In this stanza, however, we see only the speaker, no longer able to communicate with the other sides of her identity, no longer fighting this dissolution of that identity. This information should help the reader better understand the poem. Vesuvius, the infamous volcano that destroyed Pompeii. How do you read it? Sponsored Links My Life had stood-a Loaded Gun- In Corners-till a Day The Owner passed-identified- And carried Me away-And now We roam in Sovereign Woods- And now We hunt the Doe- And every time I speak for Him- The Mountains straight reply-And do I smile, such cordial light Upon the Valley glow- It is as a Vesuvian face Had let its pleasure through-And when at Night-Our good Day done- I guard My Master's Head- 'Tis better than the Eider-Duck's Deep Pillow-to have shared-To foe of His-I'm deadly foe- None stir the second time- On whom I lay a Yellow Eye- Or an emphatic Thumb-Though I than He-may longer live He longer must-than I- For I have but the power to kill, Without-the power to die- Sponsor 122 Free Video Tutorials Please I make on youtube such as. Her rhythm is the round of Nature, and her sovereignty is destructive to the independent individual because the continuity of the round requires that she devour her children and absorb their lives and consciousness back into her teeming womb, season after season, generation after generation.

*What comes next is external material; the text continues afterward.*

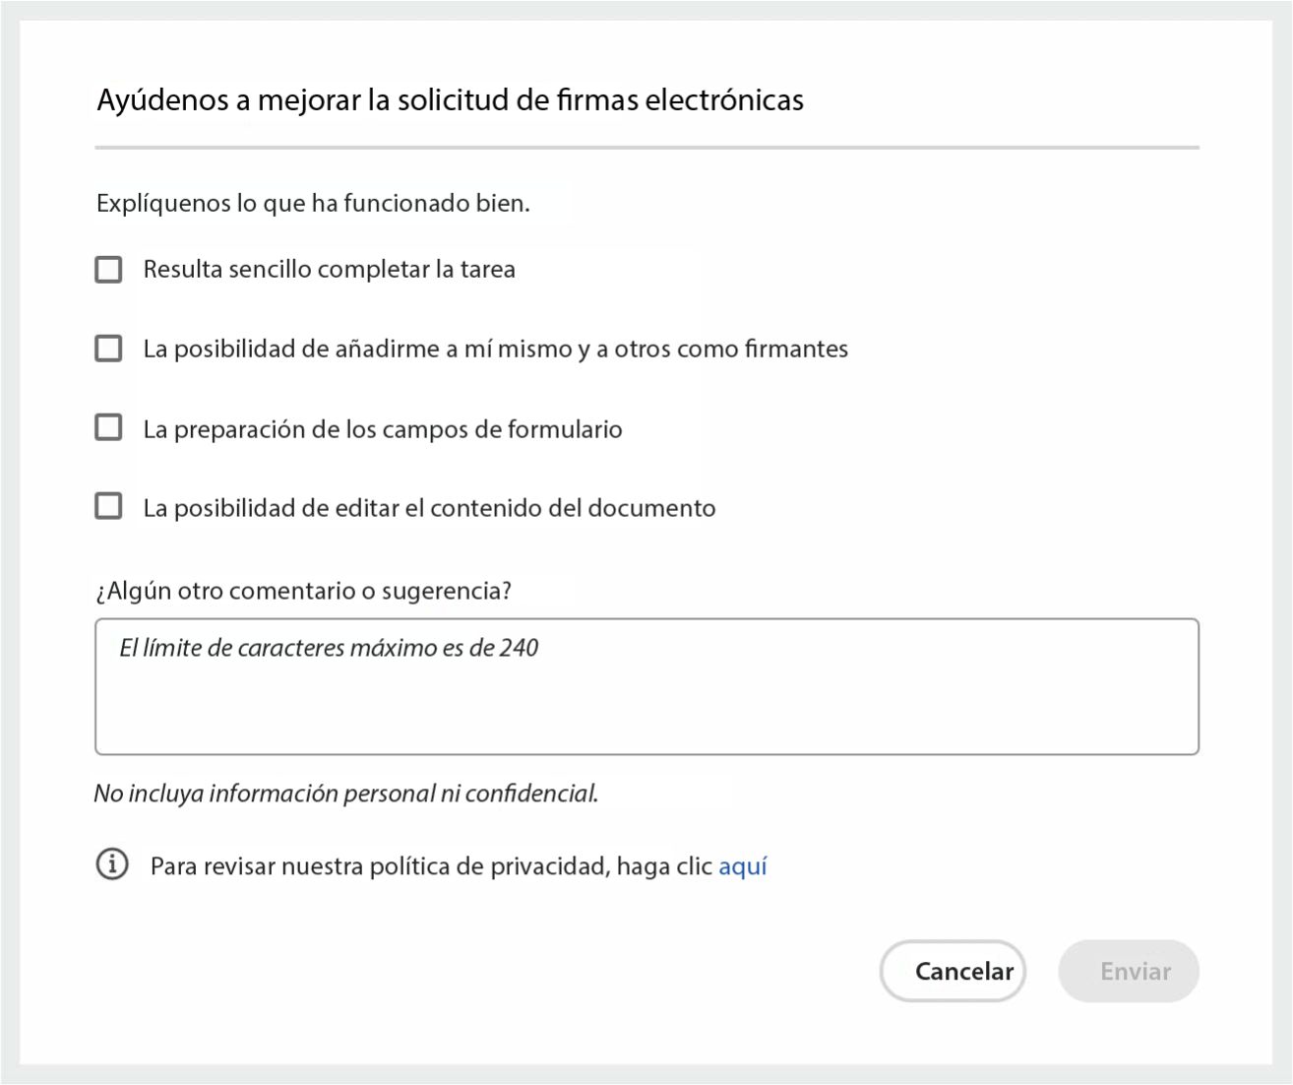
Task: Click "Explíquenos lo que ha funcionado bien" label
Action: 314,204
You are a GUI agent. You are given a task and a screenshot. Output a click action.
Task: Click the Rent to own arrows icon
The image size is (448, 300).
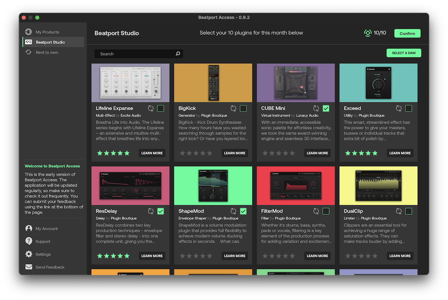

Emily Dickinson is a poet known for her cryptic, confusing language. I think it could be that the narrator has gone off on a bit of a tangent, and is perhaps talking almost to his or herself, and glances back to the reader every once in a while to make sure he or she is still paying attention. This may explain why she takes her identity from a man. She lets us have it our way! But, again like Plath, Dickinson is prepared to embrace it nevertheless--together with all other aspects of her unacceptable self. Paradoxically, she attained her prerogatives through submission to the internalized masculine principle. Emily Dickinson's My Life Had Stood:A Loaded Gun Emily Dickinson is a poet known for her cryptic, confusing language. She can refuse to be a victim by casting her lot with the hunter, but thereby she claims herself as victim.